Por Ricardo Leitão, em artigo enviado ao blog O general Golbery do Couto e Silva foi o mais importante teórico da doutrina de segurança nacional, base ideológica dos militares que lideraram o Golpe de 1964.
Falecido em 1987, aos 76 anos, Golbery assumiu a Secretaria da Casa Civil, em 1974, no Governo de Ernesto Geisel, e lá permaneceu até 1981, no Governo de João Figueiredo, quando abandonou a vida pública.
A capacidade de articulação lhe valeu os apelidos de “O Bruxo”, “Mago da Abertura” e “Gênio da Raça” – este dado pelo cineasta Glauber Rocha, seu confesso admirador.
Ao lado dos chamados “oposicionistas responsáveis”, como Tancredo Neves e Thales Ramalho, o general conduziu os entendimentos que desembocaram na transição negociada para a democracia.
Mas Golbery do Couto e Silva sempre foi um homem de direita, com formação superior em escolas militares nos Estados Unidos e uma carreira no Exército ocupando postos destacados na área de inteligência.
Em junho de 1964, três meses depois do golpe, fundou e passou a dirigir o Serviço Nacional de Informações.
O SNI tinha por missão centralizar e analisar dados sensíveis sobre a segurança nacional e remetê-los à Presidência da República.
O Serviço, no entanto, não tardou em se transformar em eficiente braço de apoio da repressão.
Infiltrava agentes nas universidades, empresas e entidades públicas, sindicatos e instituições religiosas.
Valia-se de grampos telefônicos, censura, violação de correspondências e investigações ilegais.
Articulava-se com agências internacionais, a exemplo da norte-americana CIA, e com a Operação Condor, mobilização conjunta das ditaduras sul-americanas contra grupos de guerrilha urbana.
Ao pedir demissão do Governo Figueiredo, em agosto de 1981, desiludido com os rumos da abertura política e com a explosão de bombas terroristas da extrema direita, Golbery desabafou, ao ser questionado sobre o futuro do SNI: “Ajudei a criar um monstro…” Por muito tempo o monstro se alojou nas piores memórias dos opositores à ditadura, com suas temidas fichas de suspeitos, que muitas vezes se tornaram senhas para prisões, torturas e assassinatos.
Com a redemocratização, o SNI foi extinto e, em 1999, no governo Fernando Henrique Cardoso, substituído pela Agência Brasileira de Inteligência.
Cabe à Abin a produção de relatórios sobre conjunturas e cenários, nacionais e internacionais, além de análises sobre fatos e personalidades de interesse institucional.

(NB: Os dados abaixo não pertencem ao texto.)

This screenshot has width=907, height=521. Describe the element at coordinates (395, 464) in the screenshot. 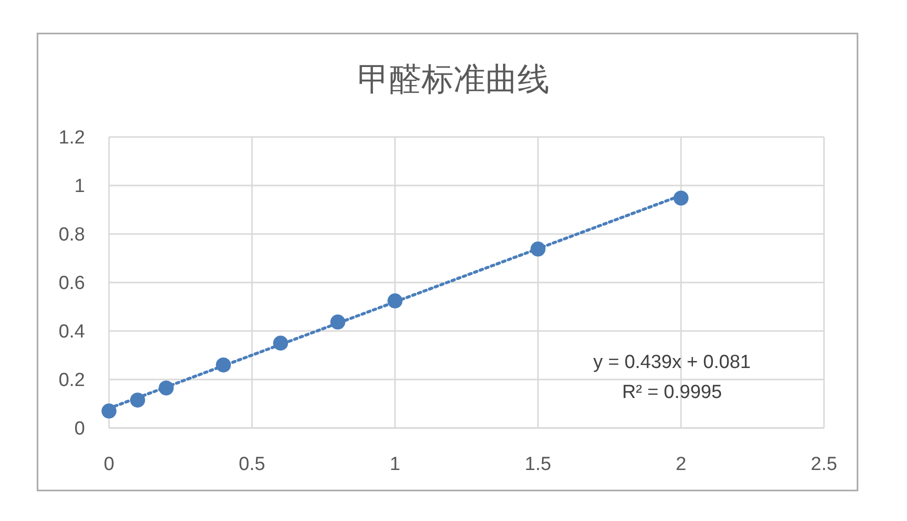

I see `x-tick-label: 1` at that location.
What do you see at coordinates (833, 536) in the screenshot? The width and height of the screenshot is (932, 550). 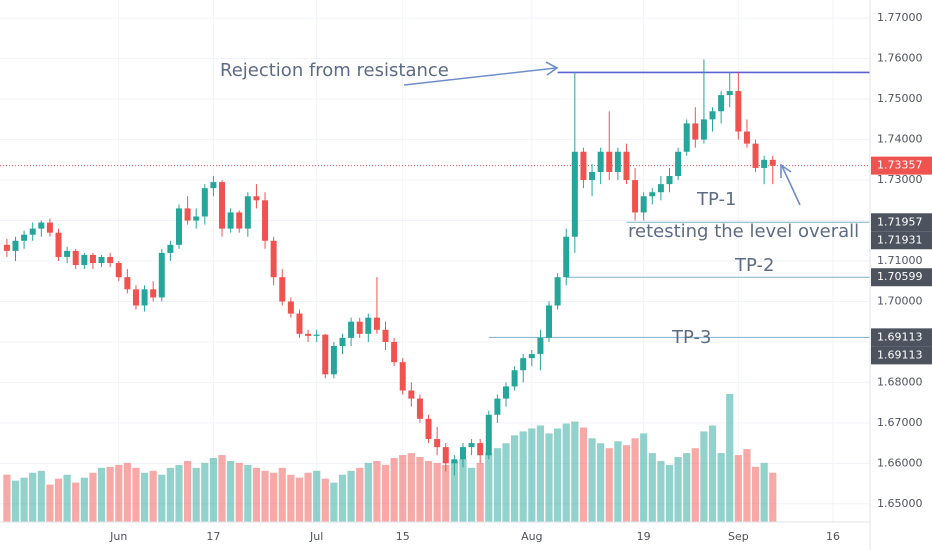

Nada disso devia ser objeto das preocupações do Ministério da Justiça e da Segurança Pública do governo Jair Bolsonaro, hoje chefiado pelo Ministro André Mendonça.
No entanto, sob sigilo inconstitucional, passou a ser.
Mendonça não impediu que arapongas sob seu comando elaborassem um dossiê a respeito de 567 adversários políticos do Presidente.
Grande parte destes são funcionários públicos, acusados pelo Ministério de tentar formar um núcleo anarquista – ideologia de esquerda surgida na Europa no século 19.
Não se sabe o que pretendia André Mendonça com os fichados no século 21, de acordo com a metodologia dos fichamentos do SNI no século 20.
O assunto provocou reação dos partidos de oposição no Congresso, que de imediato provocaram o Supremo Tribunal Federal.
O STF também não tardou.
Pelo acachapante placar de 9 votos a 1, proibiu Mendonça de solicitar ou autorizar a elaboração de dossiês de igual natureza, além de vetar integralmente a divulgação dos dados sobre os anarquistas brasileiros.
Com segurança, não se pode sustentar que as determinações do Supremo serão obedecidas.
Por André Mendonça, é provável que sim: ele é candidato a uma vaga de ministro no STF e não será conveniente melindrar seus futuros pares.
Contudo, outros dossiês contra oposicionistas podem ser produzidos a partir dos mais variados pretextos, como a necessidade de se identificar os traidores da Pátria que reagem à hidroxicloroquina.
Não faltarão tradição, empenho e arte.
Jair Bolsonaro é um entusiasta do Golpe de 1964.
Militante da direita no Exército, elaborou plano para estourar bomba em locais estratégicos no Rio de Janeiro.
Homenageou um torturador no plenário da Câmara dos Deputados.
Militarizou o comando de seu governo e controla pessoalmente as áreas essenciais da segurança.
Só falta ressuscitar o SNI para reabrir as portas dos porões do passado.
Quem sabe?
Ainda há tempo até o fim de seu mandato.